Ward 13 Cleveland Councilman Kris Harsh spoke up at the March 6 committee meeting and said he believes there may be better ways to utilize $2.7 million in federal pandemic funds to reduce crime, like hiring more officers to patrol Cleveland streets.

“Nothing we can do will make our city more safe than getting those officer numbers back up, by the admission of the administration we need 180 more officers," Harsh said. “I worry that ShotSpotter is being used to distract people away from that most critical need and look at the tools instead.”

Black Lives Matter President Latonya Goldsby also spoke at the meeting and told the committee she believes ShotSpotter technology, designed to detect gunfire and quickly dispatch police to the scene, is not significantly effective in deterring gun-related crime.

“ShotSpotter does not keep us safe from gun violence, this is just another reactionary tool for law enforcement to play with while increasing police surveillance in Black communities," Goldsby said. "I encourage you to cancel the contract and kick ShotSpotter out of our communities.”

But, recently appointed Cleveland Chief of Police Dorothy Todd and interim Safety Director Wayne Drummond shared their support for the ShotSpotter system with safety committee members. Both pointed to data that indicated the technology saved an estimated 37 lives since 2022 by getting police and crucial medical assistance to gunshot victims more quickly.

Cleveland Police Public Information Officer Sgt. Wilfredo Diaz told News 5 that while the system is still under evaluation, it's clear it's working in the 13 square miles currently under surveillance.

“When we get this information we’re seeing some promising results," Diaz said. “This an investigative tool that we are going to utilize, but we don’t want folks to think that they don’t have to call 9-1-1 anymore."

Diaz said there is no disputing the numbers the police department is collecting.

"It's saving lives, I don’t know that you can put a price tag on someone’s life, whether it’s one life or 37 lives," Diaz said. "We as a division are committed to the safety of our community.”

Still, Harsh said he's looking forward to the results of a study in the coming months, he said will be conducted by Cleveland State University, on the effectiveness of the ShotSpotter system.

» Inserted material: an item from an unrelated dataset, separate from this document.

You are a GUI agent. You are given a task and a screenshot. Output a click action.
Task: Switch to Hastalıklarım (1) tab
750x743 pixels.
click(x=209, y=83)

Harsh is hoping the study will drill down on the data.

“We don’t know if there were 9-1-1 calls involved in those situations, we don’t know if police were near-by to begin with, we don’t know if there were other circumstances that led to those lives being saved," Harsh said. “Cleveland would be better served if it had more license plate readers at major intersections, particularly in Old Brooklyn where we have a problem with Parma Police chasing suspects into the Old Brooklyn neighborhood. We don’t have license plate readers at Brookpark and Broadview, or Brookpark and State, or Brookpark and Pearl.”

News 5 will follow through on this developing story.